The Gates Foundation poured hundreds of millions of dollars into districts willing to test value-added methodology, and eventually gave up. Teachers were demoralized, teachers avoided teaching in low-income districts. Overall improvements were hard to find.

Arne Duncan was a true believer, as was his successor, John King, and they never were willing to admit failure.

Teachers never liked VAM. They knew that it encouraged teaching to the test. They knew that teachers in affluent districts would get higher scores than those in less fortunate districts. Sometimes they sued and won. But in most states, teachers continued to be evaluated in part by their students’ scores.

But in New York state, the era of VAM is finished. Dr. Betty Rosa, the chancellor of the New York State Board of Regents, reached an agreement with Melinda Person, president of New York State United Teachers, to draft a new way of evaluating teachers that moves away from students’ standardized test scores.

New York state education leaders and the teachers’ union have announced an agreement to change how New York school teachers and principals are evaluated, and move away from the mandated reliance on standardized test scores.

State Education Department Commissioner Betty Rosa and New York State United Teachers President Melinda Person hand-delivered their drafted legislation Wednesday to lawmakers to create a new system that doesn’t use students’ test performance to penalize educators. The state teacher evaluation system, known as the Annual Professional Performance Review, or APPR, was modified in the 2015 budget to place a greater importance on scores.

“It’s connecting research to practice and developing strategies to ensure that teachers have the best tools and principals to make sure our young people are getting the best quality education,” Rosa told reporters Wednesday in the Legislative Office Building.

When NYSUT elected president Person last year, she said her first task was to change the teacher evaluation system, and state lawmakers said with confidence Wednesday it will happen this session.

The proposed law, which has not officially been introduced in the Legislature, would remove the requirement to base evaluations on high-stakes tests. School districts would have eight years to transition, but could make the changes faster than the required deadline.

Person argued it will support new teachers who are often burdened by the required paperwork under the current model.

“This would be a fair and a just system that would support them in becoming better educators, which is ultimately what they want to do anyway,” Person said.

The proposal was negotiated in agreement with state superintendents, principals, school boards, the PTA, Conference of Big 5 School Districts and other stakeholders. The issue has been contentious for union and education leaders for years, and both state Education Committee chairs in the Legislature said they’re thrilled with the agreement. 
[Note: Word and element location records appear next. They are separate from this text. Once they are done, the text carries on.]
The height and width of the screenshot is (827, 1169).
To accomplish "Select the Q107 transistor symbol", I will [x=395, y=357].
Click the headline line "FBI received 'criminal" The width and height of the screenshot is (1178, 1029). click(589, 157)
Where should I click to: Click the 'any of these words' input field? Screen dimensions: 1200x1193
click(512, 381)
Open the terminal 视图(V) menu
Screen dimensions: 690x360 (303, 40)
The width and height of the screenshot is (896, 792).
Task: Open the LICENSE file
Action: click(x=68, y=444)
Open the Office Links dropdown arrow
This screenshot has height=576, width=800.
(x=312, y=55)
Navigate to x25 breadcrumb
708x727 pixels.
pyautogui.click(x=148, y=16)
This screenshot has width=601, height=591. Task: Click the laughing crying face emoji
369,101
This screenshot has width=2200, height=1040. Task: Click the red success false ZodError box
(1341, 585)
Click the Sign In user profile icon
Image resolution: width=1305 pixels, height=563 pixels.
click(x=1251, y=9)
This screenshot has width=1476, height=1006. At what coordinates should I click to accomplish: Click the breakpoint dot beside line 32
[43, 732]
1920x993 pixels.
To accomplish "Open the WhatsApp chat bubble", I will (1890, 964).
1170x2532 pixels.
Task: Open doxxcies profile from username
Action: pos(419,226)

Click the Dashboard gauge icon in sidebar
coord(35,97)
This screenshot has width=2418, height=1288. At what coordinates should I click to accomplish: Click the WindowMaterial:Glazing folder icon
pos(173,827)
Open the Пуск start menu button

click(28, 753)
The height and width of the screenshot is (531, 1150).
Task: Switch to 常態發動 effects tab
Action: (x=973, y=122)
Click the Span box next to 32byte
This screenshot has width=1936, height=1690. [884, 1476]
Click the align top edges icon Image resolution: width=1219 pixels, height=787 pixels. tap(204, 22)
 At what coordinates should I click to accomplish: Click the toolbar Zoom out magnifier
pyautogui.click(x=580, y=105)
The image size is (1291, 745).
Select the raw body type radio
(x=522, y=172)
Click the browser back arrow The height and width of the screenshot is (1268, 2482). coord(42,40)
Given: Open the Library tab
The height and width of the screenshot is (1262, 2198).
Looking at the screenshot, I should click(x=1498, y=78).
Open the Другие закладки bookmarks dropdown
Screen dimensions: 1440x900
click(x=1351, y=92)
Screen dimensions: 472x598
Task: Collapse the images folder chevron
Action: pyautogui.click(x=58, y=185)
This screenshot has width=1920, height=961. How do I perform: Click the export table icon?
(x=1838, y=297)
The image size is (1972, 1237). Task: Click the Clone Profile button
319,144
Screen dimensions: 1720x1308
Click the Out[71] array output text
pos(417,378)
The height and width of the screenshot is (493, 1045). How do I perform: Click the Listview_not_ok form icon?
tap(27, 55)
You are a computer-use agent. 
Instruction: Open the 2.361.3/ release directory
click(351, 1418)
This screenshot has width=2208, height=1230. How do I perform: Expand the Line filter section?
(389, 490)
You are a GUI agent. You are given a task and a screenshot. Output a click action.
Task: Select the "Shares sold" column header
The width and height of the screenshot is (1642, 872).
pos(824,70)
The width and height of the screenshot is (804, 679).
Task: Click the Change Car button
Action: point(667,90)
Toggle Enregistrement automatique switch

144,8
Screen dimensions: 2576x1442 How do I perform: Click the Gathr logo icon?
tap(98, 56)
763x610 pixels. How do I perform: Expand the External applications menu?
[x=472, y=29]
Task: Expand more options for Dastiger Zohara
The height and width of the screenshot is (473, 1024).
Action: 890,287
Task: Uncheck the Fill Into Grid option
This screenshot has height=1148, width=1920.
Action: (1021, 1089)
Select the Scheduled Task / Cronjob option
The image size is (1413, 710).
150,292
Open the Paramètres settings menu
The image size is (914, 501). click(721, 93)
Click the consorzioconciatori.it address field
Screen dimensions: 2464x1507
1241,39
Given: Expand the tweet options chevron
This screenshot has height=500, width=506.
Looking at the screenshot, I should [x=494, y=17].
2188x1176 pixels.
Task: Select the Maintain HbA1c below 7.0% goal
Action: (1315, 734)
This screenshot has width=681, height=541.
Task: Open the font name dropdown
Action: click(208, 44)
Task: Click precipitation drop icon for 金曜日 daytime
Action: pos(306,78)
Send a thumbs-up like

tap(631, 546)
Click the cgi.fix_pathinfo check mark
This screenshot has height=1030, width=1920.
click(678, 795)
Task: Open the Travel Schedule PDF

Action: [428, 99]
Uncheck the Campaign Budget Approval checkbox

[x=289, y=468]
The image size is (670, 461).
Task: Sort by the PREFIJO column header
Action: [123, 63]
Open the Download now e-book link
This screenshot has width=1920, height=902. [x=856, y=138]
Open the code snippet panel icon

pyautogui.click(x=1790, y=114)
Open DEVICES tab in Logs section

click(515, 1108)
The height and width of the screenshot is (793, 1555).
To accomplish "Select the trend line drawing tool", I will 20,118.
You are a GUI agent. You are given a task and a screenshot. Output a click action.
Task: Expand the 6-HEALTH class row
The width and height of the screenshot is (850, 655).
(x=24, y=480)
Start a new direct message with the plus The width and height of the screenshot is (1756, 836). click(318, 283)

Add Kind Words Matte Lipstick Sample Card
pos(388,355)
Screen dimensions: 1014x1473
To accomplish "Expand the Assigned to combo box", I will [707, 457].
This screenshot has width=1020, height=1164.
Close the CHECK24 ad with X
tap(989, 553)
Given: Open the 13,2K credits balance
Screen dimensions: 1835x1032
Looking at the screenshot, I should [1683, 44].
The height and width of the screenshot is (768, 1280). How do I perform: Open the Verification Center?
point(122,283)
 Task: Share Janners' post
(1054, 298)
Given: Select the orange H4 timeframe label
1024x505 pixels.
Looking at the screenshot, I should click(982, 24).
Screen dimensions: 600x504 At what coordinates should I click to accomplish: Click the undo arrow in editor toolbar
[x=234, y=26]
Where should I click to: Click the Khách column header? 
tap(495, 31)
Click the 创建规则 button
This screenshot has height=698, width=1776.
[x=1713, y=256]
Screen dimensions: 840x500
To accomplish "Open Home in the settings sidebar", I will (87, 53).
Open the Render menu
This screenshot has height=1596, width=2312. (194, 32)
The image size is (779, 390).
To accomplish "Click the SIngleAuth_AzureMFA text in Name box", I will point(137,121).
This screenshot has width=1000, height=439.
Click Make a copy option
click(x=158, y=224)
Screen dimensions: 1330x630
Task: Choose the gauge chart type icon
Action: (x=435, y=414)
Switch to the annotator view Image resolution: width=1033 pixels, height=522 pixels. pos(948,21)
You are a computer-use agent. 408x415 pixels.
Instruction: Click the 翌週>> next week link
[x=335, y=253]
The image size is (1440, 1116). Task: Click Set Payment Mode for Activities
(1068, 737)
“That’s such a nice thing in Albany,” said Senate Education chair Shelley Mayer, a Democrat from Yonkers. “Who can do that? Who gets agreement? It’s very hard around here.

“It takes a woman to do it,” Assembly Education chair Michael Benedetto replied with a smile.

Benedetto, a Bronx Democrat, was a classroom teacher for decades and recalled how feedback helps educators develop when done in the proper way.

“It’s like anything else — we want stability in our lives, we want to know where we’re going, how we’re going to be rated and what we’re going to be rated on, as a teacher, as a professional,” the assemblyman said.

Lawmakers will review the proposal and draft legislation in the coming weeks.

Remembering how strident were the supporters of VAM, it’s kind of wonderful to hear the collective sigh of relief in Albany as it fades away.